Das Angebot an Betreuungsplätzen soll ab August 2017 gelten.

von
erstellt am 30.Jun.2016 | 10:00 Uhr

Quickborn | Die Stadt Quickborn plant immer mehr Kita-Plätze. Den Bedarf werden aber auch ihre neusten Vorhaben nicht decken. „Nicht jeder wird im nächsten Jahr einen Krippenplatz bekommen, aber wir sind auf einem guten Weg“, sagte Carsten Möller, Leiter des Rathausfachbereichs Kindertagesstätten, während der jüngsten Sitzung des Sozialausschusses am Dienstagabend.

Vor sechs Wochen hatte er ein zusätzliches Betreuungsangebot für 105 Kinder angekündigt. Da die Politik ihn zu weiteren Überlegungen beauftragt hatte, stockte er die Zahl auf und stellte Pläne für 218 neue Plätze vor, davon 90 für Krippenkinder und 128 für Mädchen und Jungen ab drei Jahren. Der Ausschuss stimmte den Vorhaben zu. Möller rechnet mit Zuschüssen von Bund, Land und Kreis. Letzterer zahlt für jede neue Gruppe bis zu 20.000 Euro.

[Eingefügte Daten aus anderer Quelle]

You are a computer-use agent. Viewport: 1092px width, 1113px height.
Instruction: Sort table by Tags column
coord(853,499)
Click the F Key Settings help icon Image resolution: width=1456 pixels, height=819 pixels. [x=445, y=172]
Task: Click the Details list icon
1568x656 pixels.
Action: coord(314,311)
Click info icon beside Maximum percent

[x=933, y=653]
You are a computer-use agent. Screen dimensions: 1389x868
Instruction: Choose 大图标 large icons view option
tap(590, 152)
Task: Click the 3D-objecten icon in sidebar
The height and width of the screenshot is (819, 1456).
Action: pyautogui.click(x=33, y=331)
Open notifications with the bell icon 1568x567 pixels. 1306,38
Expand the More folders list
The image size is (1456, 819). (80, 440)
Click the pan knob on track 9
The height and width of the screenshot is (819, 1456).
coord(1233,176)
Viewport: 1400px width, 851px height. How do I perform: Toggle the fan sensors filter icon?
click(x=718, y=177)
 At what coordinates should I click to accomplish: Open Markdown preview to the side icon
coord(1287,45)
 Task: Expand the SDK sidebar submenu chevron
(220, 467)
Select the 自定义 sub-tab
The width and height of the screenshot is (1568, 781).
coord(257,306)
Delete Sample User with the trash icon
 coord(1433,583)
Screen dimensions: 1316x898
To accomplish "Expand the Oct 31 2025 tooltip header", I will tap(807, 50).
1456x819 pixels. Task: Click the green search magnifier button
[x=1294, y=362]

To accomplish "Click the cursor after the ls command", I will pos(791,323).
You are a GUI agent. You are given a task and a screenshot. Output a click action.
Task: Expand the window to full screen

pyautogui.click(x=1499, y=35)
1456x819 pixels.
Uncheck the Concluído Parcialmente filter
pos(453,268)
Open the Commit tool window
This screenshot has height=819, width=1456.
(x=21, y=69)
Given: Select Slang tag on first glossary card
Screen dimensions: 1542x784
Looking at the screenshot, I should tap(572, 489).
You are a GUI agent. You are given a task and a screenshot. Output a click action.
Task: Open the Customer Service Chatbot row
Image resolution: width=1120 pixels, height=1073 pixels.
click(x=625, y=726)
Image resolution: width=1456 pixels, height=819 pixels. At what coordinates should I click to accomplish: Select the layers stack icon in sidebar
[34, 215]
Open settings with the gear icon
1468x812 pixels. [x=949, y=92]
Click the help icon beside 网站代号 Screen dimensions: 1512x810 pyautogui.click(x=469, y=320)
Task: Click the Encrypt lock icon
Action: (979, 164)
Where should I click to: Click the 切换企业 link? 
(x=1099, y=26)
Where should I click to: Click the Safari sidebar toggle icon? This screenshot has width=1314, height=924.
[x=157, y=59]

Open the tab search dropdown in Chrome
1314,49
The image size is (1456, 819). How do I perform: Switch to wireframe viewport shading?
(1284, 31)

Der Großteil des neuen Angebots soll ab August 2017 bereitstehen. 15 Krippen- und zehn Elementarplätze werden aber bereits nach der Sommerpause 2016 im Johanniter-Kinderhaus Quickelbü an der Hans-Heyden-Straße geschaffen. Die Zusagen sind verschickt worden. Etwa 90 Krippenkinder haben noch keinen Platz. Im Elementar- und Hortbereich wird es Möller zufolge zum 1. August 2016 keine Warteliste mehr geben.

Die Plätze in der Kita Quickelbü kann er anbieten, weil er zwei Hortgruppen von dort in die Ernst-Barlach-Schule umquartiert. Durch dasselbe Vorgehen will er in Quickborn-Heide 35 Krippen- und 40 Elementarplätze schaffen. Er möchte ein zentrales Schulkinderhaus für acht Hortgruppen bauen und im Sommer 2017 die sechs Schulkindergruppen aus den Kitas der Arbeiterwohlfahrt an der Theodor-Storm-Straße und der Johanniter an der Ricarda-Huch-Straße einziehen lassen. Dadurch wird in diesen Einrichtungen Platz für jüngere Kinder frei.

Die Anerkannte Schulgesellschaft will ab August 2017 auf ihrem Gelände an der Feldbehnstraße 40 Krippen- und 60 Elementarplätze anbieten. Die Kita des Deutschen Roten Kreuzes (DRK) an der Talstraße könnte zum selben Zeitpunkt eine neue Waldgruppe für 18 Elementarkinder einrichten. Möller schlug zudem vor, das Gebäude aufzustocken. Das Flachdach sei ohnehin zu sanieren.

Angedacht wurde der Bau einer Kita auf einem städtischen Grundstück an der Bahnstraße gegenüber der AKN-Station Tanneneck. Dieses Projekt könnte in zwei bis drei Jahren angepackt werden, so Möller. Ralf Gercken, Leiter des Fachbereichs Strategie-Management, kündigte an: Die Verwaltung halte am Bebauungsplan 104B mit 50 Wohneinheiten in Quickborn-Heide fest. Sie schlage aber vor, mit dem Investor über einen Krippenbau zu verhandeln.Der Ingenieur Peter Kramer hatte sein Gutachten zur Entwicklung Quickborns bis 2030 vorgestellt. Auch wenn die Stadt keine neuen Baugebiete ausweise, sei mit einem zusätzlichen Bedarf von bis zu 27 Gruppen zu rechnen.